Finding executions waiting for messages based on process variable matches

Hi,

I’ve tried to get intermediate message catch events working. I’m trying to trigger the correct execution based on some correlation key I have.

The documentation on messages states that this query should work:

Execution execution = runtimeService.createExecutionQuery()
      .messageEventSubscriptionName("paymentReceived")
      .variableValueEquals("orderId", message.getOrderId())
      .singleResult();

However, I find that this query does always result in an empty set. I added a workaround in my code which does two queries, one for the Process Instance where I do the correlation, and another one for the execution where I use the PI as a parent along the message name.

Am I missing something or is this expected behaviour?

The query look ok at first glance. When are you setting the orderId variable? Are you sure the state is persisted already when doing this query?

An alternative is to use the RuntimeService#createEventSubscriptionQuery method (finding the event subscriptions and then getting the execution).

Another alternative to look into can be the eventing that was added in the 6.5.0 release. They have correlation parameter built in. See https://blog.flowable.org/2020/03/24/flowable-business-processing-from-kafka-events/ for more information.

Thanks for the reply!

This is the actual code I use now – as a workaround. As this works, I’m pretty sure that the state is persisted. I use this code to get the execution which is waiting for a message. I call this code from within a camel route. I can’t get the query from the documentation to work, even outside the camel route.
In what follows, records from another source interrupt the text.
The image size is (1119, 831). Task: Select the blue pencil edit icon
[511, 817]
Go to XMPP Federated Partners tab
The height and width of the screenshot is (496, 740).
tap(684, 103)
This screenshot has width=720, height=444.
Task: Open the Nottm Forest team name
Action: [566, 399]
Anything else what I could try?

Ultimatively all I want to do is to send a message to some process waiting. As I need to be specific, I can’t do broadcast messages.

I’m aware of the new eventing code – eventually I might start using it, but for now it seems overkill.

private Execution getExecutionForProjectIdAndMessageName(
                      String projectId, String messageName) {
    Execution parent = runtimeService.createExecutionQuery()
            .processInstanceBusinessKey(projectId)
            .singleResult();

    if (parent == null) {
        log.error("Could not find process instance for project id {}", projectId);
        throw new RuntimeException("Could not find process instance for project id " + projectId);
    }

    Execution execution = runtimeService.createExecutionQuery()
            .messageEventSubscriptionName(messageName)
            .parentId(parent.getId())
            .singleResult();

    if (execution == null) {
        log.error("Could not find execution: project id {}, message name '{}'", projectId, messageName);
        throw new RuntimeException("Could not find execution: project id " + projectId + " , message name '" + messageName + "'");
    }

   return execution;
}
1 Like

Looking at the original query better, it looks like the db join is made on the process instance level. This is also where the variables are stored. But the message is added to a child execution, hence why no results are returned.

What happens when the .variableValueEquals("orderId", message.getOrderId()) is removed? Do you get back a list that contains the execution you’re looking for?

Sorry for the late answer. I’m pretty sure that I tested this – I’ll try this again later today and report back.

Hello there.
@joram is the messageEventSubscriptionName and messageRef the same thing? If not how to define the messageEventSubscriptionName in BPMN.

No, it’s not. The reference is used to reference a message element at the root of the xml. The name is a human-readable name.